- WHAT THE TASK ASKS
Carry on the forum discussion below about how high-voltage lines deliver power with so little current, starting right after its final line.

# High voltage, where is the power?

1. Apr 8, 2013

### ealbers

If I transmit 1000VAC at 1 amp, I can use a small 14 gauge wire with no issues, transferring 1000watts with little line loss.

If I transmit 1000Amps at 1 volt, I better use a large cable to move all those electrons, and will still have a large loss.

Ok, good with that....sort of.

Question, with the 1000Volts AC situation, how do so few electrons move so much power???, theres 1/1000th the number of electrons (1amp vs 1000 amps), yet they move the same amount of power (watts)??

Where is this power 'stored', and it seems awful efficient. It can\t be in the magnetic field, thats a function of the number of electrons, which is fewer!

Then the next logical question is, how few electrons can I use, could I push ALL the power onto one tiny little electron? Force the voltage up and amperage down to a limit where num electrons==1??

2. Apr 8, 2013

### mrspeedybob

power = amps x volts.

It is true that in theory you could raise the voltage arbitrarily high and use an arbitrarily low current, and therefore an arbitrarily small conductor. The catch is that the higher the voltage the more insulation you need to keep it contained. I'm not sure how practical it would be to wrap a .01 mm stand of copper in a meter of insulation.

3. Apr 8, 2013

### Staff: Mentor

Though not an exact analogy, the water flow analogy works well here: voltage is like pressure and amperage like flow rate, so if you double the height of a hydro dam you can produce the same power with half the flow.

4. Apr 8, 2013

### DrZoidberg

That water analogy doesn't work perfectly though. If you raise the pressure in a pipe, all the water will experience a stronger force i.e. every water molecule will collide with other molecules more frequently. But in a thin wire carrying 1000V the electrons won't necessarily experience a greater force than in a thick wire carrying 1V. If you reduce the cross sectional area of a wire by a factor of 1000 it's resistance will be 1000 times larger. If you additionally also decrease the current 1000 times you end up with the same voltage dropping over the resistance of the wire. Same voltage and same wire length means the electric field strength inside the wire will be the same. So the electrons experience the exact same force. They also move at the same speed.
The solution to this is that the energy is not transferred by the electrons that are moving in the wire. It's the electric field that transmits the energy to the load at the other end of the wire. And that is 1000 times stronger at 1000V.

5. Apr 8, 2013

### Crazymechanic

Nicely explained Zoidberg , simple and true :)

6. Apr 8, 2013

### Staff: Mentor

As I stated and by definition, of course.
Yes.
I'm not an electrical engineer, but that doesn't sound right to me: voltage is electromotive force, so how can you not have a greater force if you have a greater voltage? That seems like a tautology to me.
Agreed.
It kinda sounds to me like you are mixing together voltage and voltage drop as well as pressure and pressure drop. The voltage drop along the wire isn't the same as the voltage carried by the wire, nor is the pressure in a pipe the same as the pressure drop along the pipe. If the voltage is equal, the electromotive force is equal even if the voltage drop along the wire is lower.
I'm not seeing a problem needing a solution, nor a difference between water and electricity here.

Where the water vs electricity analogy does fail though is in the math: in electricity, voltage drop is directly proportional to charge flow rate whereas in water, pressure drop is a square function of water flow rate.

7. Apr 8, 2013

### DrZoidberg

Maybe I should clarify this some more.

- SUPPLIED INFORMATION
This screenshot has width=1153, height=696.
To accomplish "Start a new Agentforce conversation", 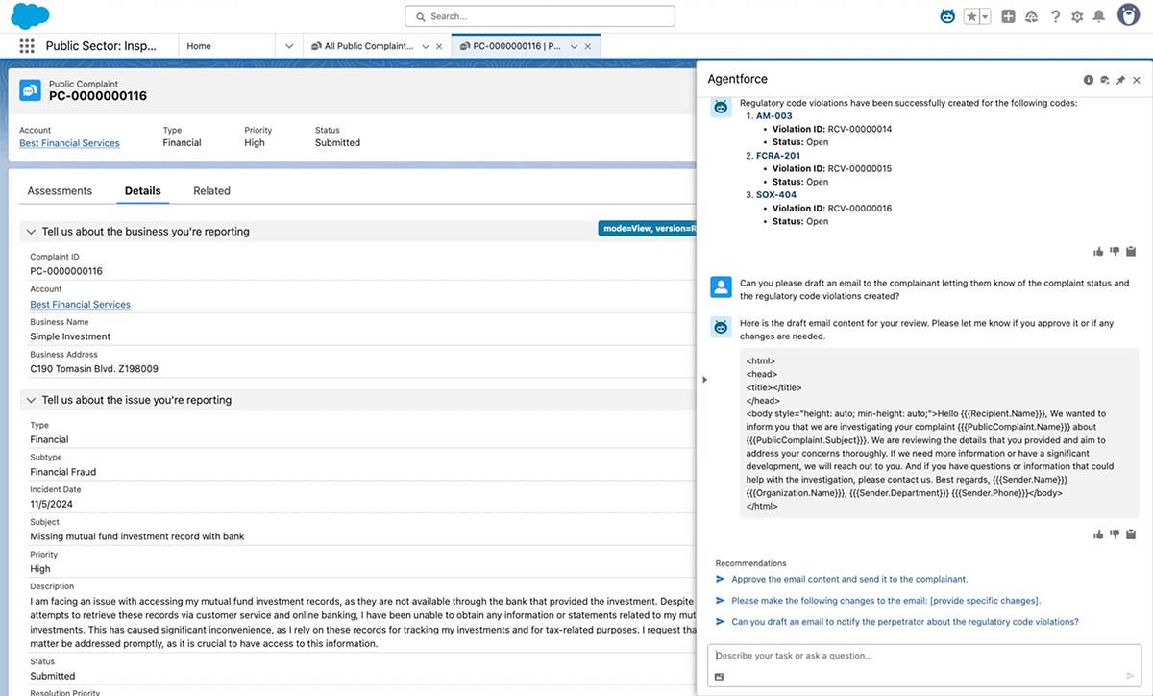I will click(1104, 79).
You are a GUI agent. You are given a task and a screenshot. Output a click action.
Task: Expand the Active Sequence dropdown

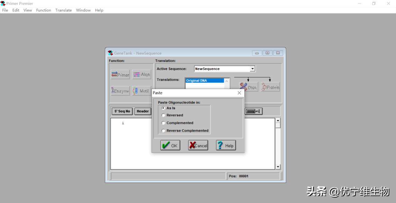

- WRITTEN RESPONSE
The voltage carried by the wire is the voltage between the wire and some reference point (e.g. ground). However what determines the speed of the electrons in the wire is the current density and the properties of the metal.
Take a look the generalized form of Ohm's law.
http://en.wikipedia.org/wiki/Ohm's_law
J=σE
That equation means that the electric field inside the wire and therefore the force that the electrons experience depends only on the current density and the resistivity. It does not depend on the voltage relative to ground.
And the current density in turn depends only on the voltage that drops across the wire, it's resistance and it's cross sectional area.

8. Apr 8, 2013

### marcusl

No, that is incorrect. It is electric field and properties of the metal.

9. Apr 8, 2013

### DrZoidberg

Did you read the rest of my post?

10. Apr 8, 2013

### AlephZero

Without getting into EM fields and the movement of electrons, you can understand this just with Ohm's law. To keep it simple, let's ignore inductors and capacitors, and just think about resistance

If you have 1000V and 1A, the total resistance in the circuit must be 1000 ohms. The total power dissipated is 1000 W.

If your 14 gauge connecting wire has a small resistance compared with 1000 ohms, nearly all the power will be dissipated in the 1000 ohm load, not in the low resistance of the wire.

In the second example, you have 1V and 1000A. The total power dissipated is 1000 W as before, but this time the total resistance of the circuit is 0.001 ohms, which is 1 million times smaller than the the first example. Therefore, the resistance of the connecting wire also has to be 1 million times smaller, otherwise most of the power will be dissipated in the wire not in the load.

11. Apr 9, 2013

### Staff: Mentor

What happens if your wire is charged to a very high voltage, but there is no current? Electrons will still spontaneously jump off of the wire because of the voltage. The existence of an electric field does not require the electrons to be moving. It does not require any current.

You said yourself that 1000 times the voltage means 1000 times the electric field. Now you're saying the electric field doesn't depend on the voltage!
That's fine, but it is missing the point: Electric power lines don't obey V=IR when you look at the line voltage because the wires aren't the biggest, much less the only "R" in the circuit.

It still doesn't appear to me that what you are describing is an area where the analogy breaks down.

Last edited: Apr 9, 2013
12. Apr 9, 2013

### ealbers

Wow, the answers are great, I've heard the power is in the E field, obviously its not the magnetic field since thats dependant upon the number of electrons and in our simple example there only being 1 lonely electron B must be pretty small.

So the E field is where the 'power' is stored when V is high and I is low.

How come I never hear about big E fields being around transmission lines? I mean, you can use a simple compass to 'see' the B field, but the E field seems well contained, is it fully 'in' the wire?

It seems a very very efficient field as well! I mean, you can basically transfer as much power as you want almost free (I said almost folks)....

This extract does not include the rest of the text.